Ms. O’Brien said that the church must “accept that only a thin veneer of Catholic culture is left for most people,” reconcile itself to “the need for evangelisation of Ireland as a new mission territory” and vigorously promote Catholic marriage among young people in order to reverse the decline.

“The key challenge for the church is the loss of faith,” she said. “It is one of the many ugly results of the criminal, evil sexual abuse of children, that the church became fearful of engaging in any kind of parish ministry with children and teenagers.”

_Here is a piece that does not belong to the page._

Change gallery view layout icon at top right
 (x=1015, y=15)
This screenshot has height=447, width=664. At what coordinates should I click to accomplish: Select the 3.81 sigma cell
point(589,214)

Tom Hayes, a priest specializing in media relations for the Diocese of Cork and Ross, wrote in an email to America that “thirty-five percent of all marriages in Ireland in 2023 were Catholic ceremonies. It is important to note that this frequently quoted data is misleading because it is a percentage of all marriages, including people of other faiths and none, same-sex marriages, marriages of divorcees, and many other people who would not be free to celebrate a Catholic marriage…Nonetheless, it is clear that many couples who would be canonically free to celebrate a Catholic marriage are choosing to not do so.”

Father Hayes said that many people were more fixated on the wedding ceremony itself than on the sacramental nature of marriage. “People speak about their wedding day – they rarely speak about marriage!,” he said. “And, in most cases, they have never had the sacramentality of marriage explained to them in an adult way.”

Ms. O’Brien added that couples married in the Catholic Church have a crucial role to play in setting an example for other Irish people: “Lay people need to be aware that they are the only icon of Catholic marriage that most of their friends will ever see.”

Ireland’s General Register Office characterizes groups like OneSpirit as “denominations,” but Ms. O’Brien disputes this designation. They are, in her telling, philosophies more than structures, defined as much by their rejection of hierarchical religion as by any particular spiritual belief.

If the Catholic Church’s share of marriages in Ireland continues to fall, Ms. O’Brien’s research and the experiences of Ms. Ní Argadáin and Ms. Keane suggest that the hierarchical structure of the church itself—even more than any specific theological quarrel with Catholic teaching among the Irish people—may be the primary factor.